## [Description of the task]
Output the records that follow exactly as they are written.

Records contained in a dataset
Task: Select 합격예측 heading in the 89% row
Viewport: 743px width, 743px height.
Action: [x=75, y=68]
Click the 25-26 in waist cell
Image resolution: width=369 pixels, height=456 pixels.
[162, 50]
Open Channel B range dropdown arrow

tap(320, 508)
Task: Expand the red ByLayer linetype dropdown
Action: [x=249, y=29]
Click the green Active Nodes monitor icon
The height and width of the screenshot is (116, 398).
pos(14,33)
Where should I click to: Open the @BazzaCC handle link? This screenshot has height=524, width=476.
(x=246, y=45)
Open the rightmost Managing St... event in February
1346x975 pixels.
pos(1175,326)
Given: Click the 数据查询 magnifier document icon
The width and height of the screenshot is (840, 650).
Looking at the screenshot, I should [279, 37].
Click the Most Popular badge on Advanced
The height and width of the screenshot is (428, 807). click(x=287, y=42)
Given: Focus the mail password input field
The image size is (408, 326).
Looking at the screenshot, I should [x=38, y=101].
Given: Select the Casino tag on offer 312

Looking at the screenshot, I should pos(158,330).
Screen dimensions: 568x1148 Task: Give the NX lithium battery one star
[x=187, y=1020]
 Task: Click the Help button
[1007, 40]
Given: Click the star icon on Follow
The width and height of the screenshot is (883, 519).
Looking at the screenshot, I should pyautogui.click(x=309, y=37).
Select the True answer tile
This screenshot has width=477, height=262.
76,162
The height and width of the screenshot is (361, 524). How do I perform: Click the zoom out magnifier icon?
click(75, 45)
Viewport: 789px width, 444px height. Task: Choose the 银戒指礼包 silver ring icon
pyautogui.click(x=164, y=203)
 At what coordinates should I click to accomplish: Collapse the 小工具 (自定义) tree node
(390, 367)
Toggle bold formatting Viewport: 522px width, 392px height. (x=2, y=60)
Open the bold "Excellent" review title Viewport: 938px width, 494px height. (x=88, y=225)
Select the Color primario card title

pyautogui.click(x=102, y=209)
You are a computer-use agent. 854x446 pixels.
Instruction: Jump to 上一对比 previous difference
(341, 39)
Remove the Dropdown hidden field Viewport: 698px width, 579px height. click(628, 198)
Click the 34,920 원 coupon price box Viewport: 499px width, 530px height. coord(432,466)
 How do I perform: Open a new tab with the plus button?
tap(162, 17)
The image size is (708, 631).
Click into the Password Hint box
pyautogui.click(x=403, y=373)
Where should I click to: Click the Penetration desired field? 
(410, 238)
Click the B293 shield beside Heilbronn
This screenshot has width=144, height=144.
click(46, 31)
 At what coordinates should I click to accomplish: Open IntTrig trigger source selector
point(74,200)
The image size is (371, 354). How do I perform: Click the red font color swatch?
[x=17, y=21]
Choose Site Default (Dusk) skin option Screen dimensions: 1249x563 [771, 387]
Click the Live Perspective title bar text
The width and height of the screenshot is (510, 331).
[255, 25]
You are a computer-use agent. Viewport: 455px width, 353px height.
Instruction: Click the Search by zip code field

## [Response]
Task: Select 합격예측 heading in the 89% row
Viewport: 743px width, 743px height.
Action: [x=75, y=68]
Click the 25-26 in waist cell
Image resolution: width=369 pixels, height=456 pixels.
[162, 50]
Open Channel B range dropdown arrow

tap(320, 508)
Task: Expand the red ByLayer linetype dropdown
Action: [x=249, y=29]
Click the green Active Nodes monitor icon
The height and width of the screenshot is (116, 398).
pos(14,33)
Where should I click to: Open the @BazzaCC handle link? This screenshot has height=524, width=476.
(x=246, y=45)
Open the rightmost Managing St... event in February
1346x975 pixels.
pos(1175,326)
Given: Click the 数据查询 magnifier document icon
The width and height of the screenshot is (840, 650).
Looking at the screenshot, I should [279, 37].
Click the Most Popular badge on Advanced
The height and width of the screenshot is (428, 807). click(x=287, y=42)
Given: Focus the mail password input field
The image size is (408, 326).
Looking at the screenshot, I should [x=38, y=101].
Given: Select the Casino tag on offer 312

Looking at the screenshot, I should pos(158,330).
Screen dimensions: 568x1148 Task: Give the NX lithium battery one star
[x=187, y=1020]
 Task: Click the Help button
[1007, 40]
Given: Click the star icon on Follow
The width and height of the screenshot is (883, 519).
Looking at the screenshot, I should pyautogui.click(x=309, y=37).
Select the True answer tile
This screenshot has width=477, height=262.
76,162
The height and width of the screenshot is (361, 524). How do I perform: Click the zoom out magnifier icon?
click(75, 45)
Viewport: 789px width, 444px height. Task: Choose the 银戒指礼包 silver ring icon
pyautogui.click(x=164, y=203)
 At what coordinates should I click to accomplish: Collapse the 小工具 (自定义) tree node
(390, 367)
Toggle bold formatting Viewport: 522px width, 392px height. (x=2, y=60)
Open the bold "Excellent" review title Viewport: 938px width, 494px height. (x=88, y=225)
Select the Color primario card title

pyautogui.click(x=102, y=209)
You are a computer-use agent. 854x446 pixels.
Instruction: Jump to 上一对比 previous difference
(341, 39)
Remove the Dropdown hidden field Viewport: 698px width, 579px height. click(628, 198)
Click the 34,920 원 coupon price box Viewport: 499px width, 530px height. coord(432,466)
 How do I perform: Open a new tab with the plus button?
tap(162, 17)
The image size is (708, 631).
Click into the Password Hint box
pyautogui.click(x=403, y=373)
Where should I click to: Click the Penetration desired field? 
(410, 238)
Click the B293 shield beside Heilbronn
This screenshot has width=144, height=144.
click(46, 31)
 At what coordinates should I click to accomplish: Open IntTrig trigger source selector
point(74,200)
The image size is (371, 354). How do I perform: Click the red font color swatch?
[x=17, y=21]
Choose Site Default (Dusk) skin option Screen dimensions: 1249x563 [771, 387]
Click the Live Perspective title bar text
The width and height of the screenshot is (510, 331).
[255, 25]
You are a computer-use agent. Viewport: 455px width, 353px height.
Instruction: Click the Search by zip code field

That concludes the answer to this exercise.